(Supplied material)
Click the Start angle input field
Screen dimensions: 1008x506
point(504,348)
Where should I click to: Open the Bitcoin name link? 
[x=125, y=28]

(What the exercise asks) Your task is to output the full set of records exactly as presented.

(Exercise solution)
Click the Start angle input field
Screen dimensions: 1008x506
point(504,348)
Where should I click to: Open the Bitcoin name link? 
[x=125, y=28]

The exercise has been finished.